[抜粋]:
スクリーム2(字幕版)
ホラー映画のクラシック作品「スクリーム」の続編です。
主人公のシドニーはそのままに、ゲイルやデューイ、ランディなど前作で生き残ったキャラクターたちも出てきます。「スクリーム」ファンの求めるものを理解し、期待にしっかり応えている作品です。
本記事は2023年12月に執筆されました。すべての情報は執筆時点のものです。
作品情報
タイトル | スクリーム2 |
原題 | Scream2 |
ジャンル | ホラー、スリラー |
監督 | ウェス・クレイヴン |
上映時間 | 120分 |
製作国 | アメリカ |
製作年 | 1997年 |
レイティング | R18+ |
おすすめ度 | ★★★★☆ |
あらすじ
舞台は、あの凄惨な事件から2年後のウッズボロー。シドニーは過去を乗り越え、大学生になっていた。ランディとは良い友人関係を築き、誠実な新しい恋人と共に過ごす日々。2年前の生存者のひとりゲイルは、事件のことを記した本を出版し、それはさらにベストセラーを記録する。「スタブ(Stab)」というタイトルで映画化するほどの人気ぶりである。だが、その試写会の会場で、再び悪夢が蘇る。
登場人物
(敬称略)
シドニー・プレスコット(演:ネーヴ・キャンベル)
2年前に起きた事件の生き残りで、現在は大学に通う学生。
ゲイル・ウェザーズ(演:コートニー・コックス)
シドニー同様、2年前の事件で生き残ったテレビ局のレポーター。事件のことを本に書き、映画化するほどの人気を集める。
デューイ(演:デヴィッド・アークエット)
保安官。2年前の事件の際には、背中を刺されるが奇跡的に生き延びた。
コットン・ウェアリー(演:リーヴ・シュレイバー)
シドニーの母親を手に掛けた犯人だとされ、捕まっていた。事件の全貌が明かされたので釈放されるも、ゲイルを介してシドニーに接触しようとする。
ランディ(演:ジェイミー・ケネディ)
シドニーの友人で、映画オタク。シドニーに片想いしている。2年前の事件の際は、犯人たちに刺されるも生き残った。
ミッキー(演:ティモシー・オリファント)
シドニーたちの同級生で、ランディとは同じ講義を取っている。
デビー・ソルト(演:ローリー・メトカーフ)
「スタブ」の熱狂的なファンとして、ゲイルに付きまとう地元紙の記者。
デレク・フェルドマン(演:ジェリー・オコンネル)
シドニーの新しい恋人。
映画「スクリーム2」の感想
映画「スクリーム2」の感想です。ちょっぴり大人になったシドニーが、前作よりはるかに強くなっています。精神的にも物理的にも。
どんどん強くなっていくシドニー
前作(2年前の事件)では恋人に裏切られるばかりか、犯人が恋人と友人で、自分の手で幕を下ろさざるを得なかったという、シドニーにしてみればかなり悲惨な結末を迎えてしまったので当然と言えば当然ですが。
シドニーが強くなっていく。

[エントリ一覧]:

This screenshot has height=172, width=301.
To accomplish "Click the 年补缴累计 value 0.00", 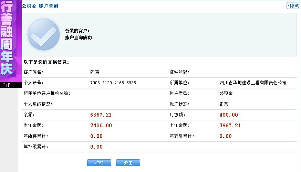I will (96, 147).
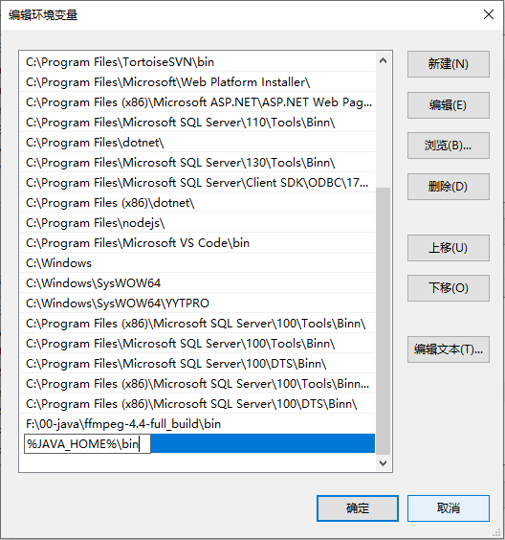Select the C:\Program Files\dotnet\ entry
Viewport: 505px width, 540px height.
pos(197,143)
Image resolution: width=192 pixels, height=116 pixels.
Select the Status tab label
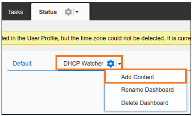tap(48, 12)
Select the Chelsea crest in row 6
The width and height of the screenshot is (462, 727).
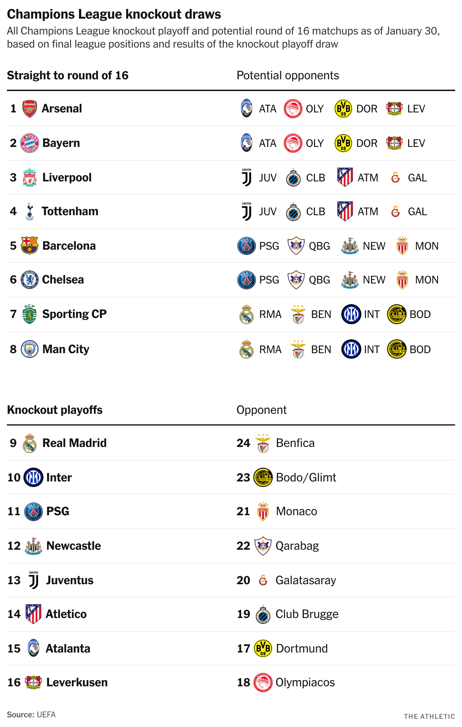click(30, 280)
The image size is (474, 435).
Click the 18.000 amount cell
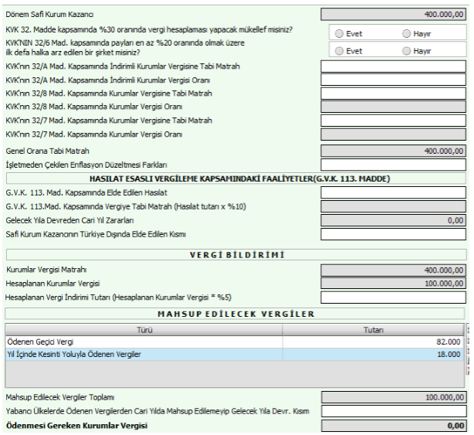coord(374,355)
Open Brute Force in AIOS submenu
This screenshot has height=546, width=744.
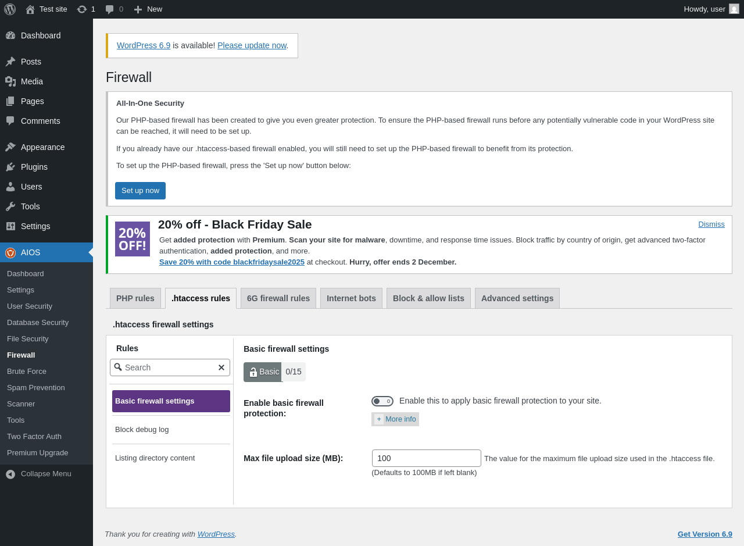pos(27,372)
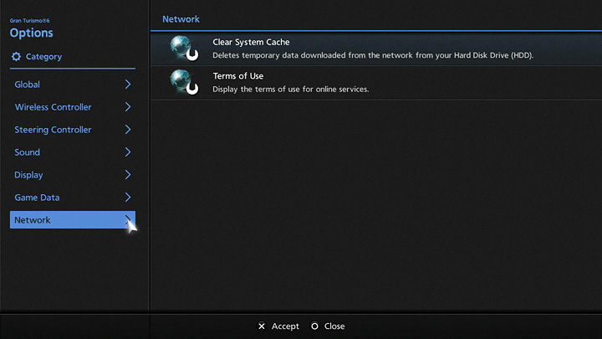Click the Close label in the bottom bar
The width and height of the screenshot is (602, 339).
[x=334, y=326]
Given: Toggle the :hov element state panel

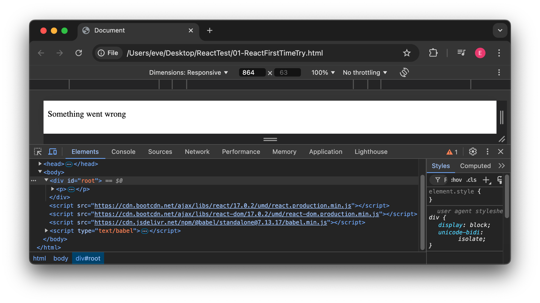Looking at the screenshot, I should pyautogui.click(x=456, y=180).
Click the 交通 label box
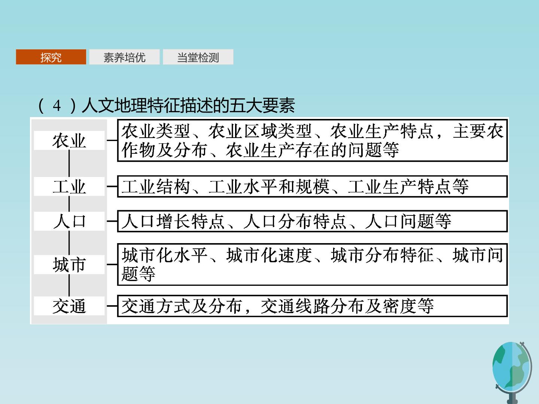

[課題一覧]:
1. エントリのうち「Select the Chelsea crest in row 6」を含む行から最後までを、両端も含めてそのまま書き写すこと。画像は含めない。
2. スクリーム2の記事を、最後の文の後から書き継ぐこと。

[解答]:
1.
Select the Chelsea crest in row 6
The width and height of the screenshot is (462, 727).
click(30, 280)
The image size is (474, 435).
Click the 18.000 amount cell
coord(374,355)
Open Brute Force in AIOS submenu
This screenshot has height=546, width=744.
pos(27,372)
Click the Close label in the bottom bar
The width and height of the screenshot is (602, 339).
[x=334, y=326]
Given: Toggle the :hov element state panel

Looking at the screenshot, I should pyautogui.click(x=456, y=180).
Click the 交通 label box

2.
まあ、デレク(新恋人)を信じていいかわからない……みたいな精神的弱さはまだあるシドニーですが。
前作の時点では、無垢で純粋な少女らしい一面が大部分を占めているような感じでしたが、凄惨な体験をすると、否応なしに強くなっていくものですね。戦え! みたいな。
そもそも、2年前の事件では恋人(少なくとも本人は心の底からそう思っていた)が自分の命を狙っていたのにもかかわらず、すでに新しい恋人が出来ている時点でメンタルはもともと強め。まあ、個人的には「ランディにしときなさいよ、あーた……」というところですけれども。
突っ込みどころのある犯人設定
ここで犯人を書くとネタバレになってしまうので明言しませんが、犯人に関する設定その他諸々に関しては、突っ込みどころ満載です。
とりあえず、初見で当てるのはほぼ不可能でした。
前作と異なり、傍目に見て首を傾げるほどおかしな行動をする人もいませんし、見るからに怪しい雰囲気を出している人もいない。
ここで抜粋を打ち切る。